Le président de la République a décidé de mettre en place un Conseil présidentiel de la science. Pourtant, n’est-ce pas, selon la constitution, le gouvernement qui détermine la politique de la nation ? N’y-a-t-il pas une ministre dont les attributions sont de préparer et de mettre en œuvre « la politique du Gouvernement relative au développement de l’enseignement supérieur », mais aussi de proposer, en liaison avec les autres ministres intéressés, et mettre en œuvre « la politique du gouvernement dans le domaine de la recherche et de la technologie » ? La ministre de l’Enseignement Supérieur et de la Recherche (ESR) n’a-t-elle pas à portée de main divers organismes pour mener à bien ses missions, tels le Haut Conseil de l’évaluation de la recherche et de l’enseignement supérieur (HCERES), des agences de financement de la recherche, l’Agence nationale de la recherche (ANR), la Banque publique d’Investissement France(Bpi France), mais aussi des structures de consultation (Conseil stratégique de la recherche, Conseil national de l’enseignement supérieur et de la recherche -CNESER-, Conseil national de la culture scientifique, technique et industrielle, etc.) ?

Le Syndicat National Indépendant de la Recherche et de l’enseignement Supérieur (SNIRS) affilié à la Confédération française de l’encadrement-Confédération générale des cadres (CFE-CGC) déplore, une fois encore, une situation où le président Macron, non seulement accentue la verticalité, qui a montré ses limites depuis 2017 (crise des gilets jaunes, crises des retraites, etc.), mais persiste à faire le choix d’un management du pays par le stress : stress de ses collaborateurs dont les prérogatives leur sont, de fait, retirées ; stress des institutions de recherche, des universités et des personnels qui se voient sommés de répondre, d’ici 18 mois, à une avalanche de mots d’ordre qui viennent ajouter du chaos à de l’inquiétude (« vrais contrats pluriannuels », « gouvernance réformée », « autonomie renforcée des universités », « vrais contrats d’objectifs », « financements plus incitatifs », etc.). La dérégulation, la bureaucratisation et le sous-financement dont souffrent l’université et la recherche depuis une quinzaine d’années, non seulement ne diminueront pas mais seront au contraire renforcés par les perspectives tracées dans ce discours.
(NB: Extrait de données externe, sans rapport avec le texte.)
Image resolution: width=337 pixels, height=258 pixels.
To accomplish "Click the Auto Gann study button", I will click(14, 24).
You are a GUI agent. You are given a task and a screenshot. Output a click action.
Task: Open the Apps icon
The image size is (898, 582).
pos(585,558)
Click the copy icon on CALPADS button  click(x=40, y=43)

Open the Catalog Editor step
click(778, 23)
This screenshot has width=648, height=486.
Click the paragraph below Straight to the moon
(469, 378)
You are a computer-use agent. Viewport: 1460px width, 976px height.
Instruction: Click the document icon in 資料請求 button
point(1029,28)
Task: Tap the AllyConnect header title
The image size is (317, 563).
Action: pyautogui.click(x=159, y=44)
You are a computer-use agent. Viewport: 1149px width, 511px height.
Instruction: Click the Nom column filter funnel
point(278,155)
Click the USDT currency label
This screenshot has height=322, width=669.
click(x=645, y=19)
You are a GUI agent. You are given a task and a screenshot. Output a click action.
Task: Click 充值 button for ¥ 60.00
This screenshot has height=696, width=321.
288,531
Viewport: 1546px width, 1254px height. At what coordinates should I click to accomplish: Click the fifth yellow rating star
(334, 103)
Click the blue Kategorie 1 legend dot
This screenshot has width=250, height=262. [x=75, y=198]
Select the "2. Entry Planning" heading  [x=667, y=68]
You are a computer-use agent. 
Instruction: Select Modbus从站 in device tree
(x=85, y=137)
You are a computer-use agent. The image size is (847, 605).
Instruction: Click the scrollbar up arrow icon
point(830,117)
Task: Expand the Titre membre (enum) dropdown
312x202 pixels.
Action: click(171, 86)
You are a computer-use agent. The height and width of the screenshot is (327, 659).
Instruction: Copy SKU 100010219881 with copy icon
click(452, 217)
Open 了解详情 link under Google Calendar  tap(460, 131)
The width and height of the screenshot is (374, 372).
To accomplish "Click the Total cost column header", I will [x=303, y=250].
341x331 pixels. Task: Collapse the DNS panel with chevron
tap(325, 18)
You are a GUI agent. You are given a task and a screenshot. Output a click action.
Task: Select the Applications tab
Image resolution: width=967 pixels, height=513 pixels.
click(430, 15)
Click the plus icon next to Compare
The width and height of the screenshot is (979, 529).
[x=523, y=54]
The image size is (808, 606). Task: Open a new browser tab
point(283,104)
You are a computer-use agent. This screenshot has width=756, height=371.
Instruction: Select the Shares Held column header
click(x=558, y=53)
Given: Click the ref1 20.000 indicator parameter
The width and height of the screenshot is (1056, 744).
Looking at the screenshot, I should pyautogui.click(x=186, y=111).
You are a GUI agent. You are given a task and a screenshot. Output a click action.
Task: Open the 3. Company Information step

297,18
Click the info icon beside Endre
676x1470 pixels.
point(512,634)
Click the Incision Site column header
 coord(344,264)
Le SNIRS CFE-CGC dénonce les orientations du chef de l’État qui ne résoudront aucun des problèmes de notre pays dans les domaines de l’Enseignement supérieur et de la Recherche.

Le SNIRS CFE-CGC considère que l’ESR a avant tout besoin de financements pérennes et massifs pour répondre aux nouveaux enjeux en formation et innovation que requièrent le gouvernement de la Nation, pour faire face aux défis de l’avenir.

Le SNIRS CFE-CGC s’opposera résolument à tout projet contraire aux intérêts de l’ESR, des chercheurs, des enseignants-chercheurs, des personnels administratifs, techniques et des étudiants. Et, comme le chef de l’État semble indiquer que les modifications du statut viendront des agents eux-mêmes, pour nous, la réponse est claire : pas de remise en cause du statut ! Le SNIRS CFE-CGC appelle par ailleurs toutes les organisations syndicales à se rencontrer le plus rapidement possible pour réagir de manière unitaire.